Crus’ing to New Prominence


 By David Lincoln Ross

A perfect storm of positive marketplace trends is boosting the 10 crus of Beaujolais to new prominence and popularity. Merchants, restaurateurs and somms, together with customers, are definitely taking notice of the wines’ intrinsic quality/value appeal.

Long in the shadow of Beaujolais Nouveau, the 10 crus of Beaujolais—Brouilly, Côte de Brouilly, Chiroubles, Chénas, Fleurie, Juliénas, Morgon, Moulin-à-Vent, Régnié and Saint-Amour—posted a robust 63% sales gain in the U.S. during the first six months of 2016 versus the same period in 2015, according to French Agriculture ministry data.beaujolais-cru-map

Raj Vaidya, Wine Director, Restaurant Daniel, New York, says, “Beaujolais crus offer incredible bang for buck.” Daniel’s wine list features a baker’s dozen of crus, including a 2001 Domaine de Vissoux, “Garants”, Fleurie, for $95 and a 2009, Domaine Barbet, Saint-Amour, for $75. He adds, “Beaujolais crus also age better than many realize, which is why I love to list some older vintages.”

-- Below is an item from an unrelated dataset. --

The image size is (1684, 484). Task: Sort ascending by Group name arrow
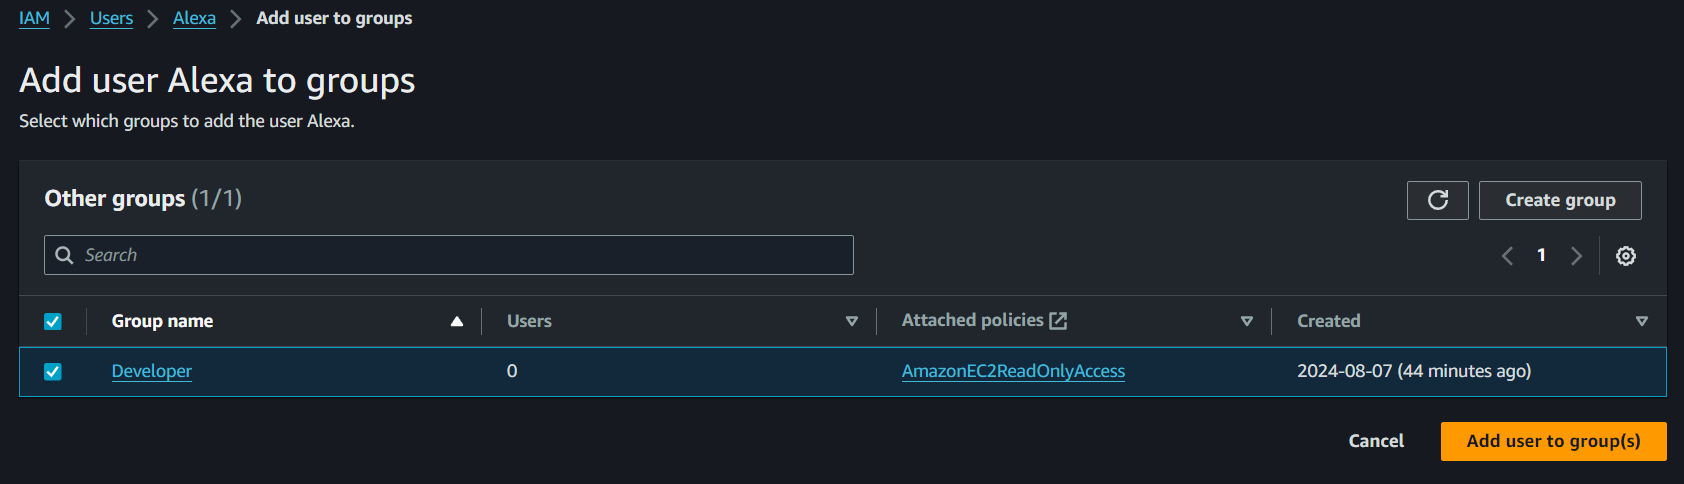tap(457, 321)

Veronica Litton, Wine Director, Crown Wine & Liquors, a 12-store group based in Miami, identifies another key reason behind the growing interest in crus Beaujolais: “We’ve all seen what Burgundy pricing has been in the last three vintages, with shortages, so we’ve enhanced our cru Beaujolais selections; I am proud to say Crown features all 10 crus.”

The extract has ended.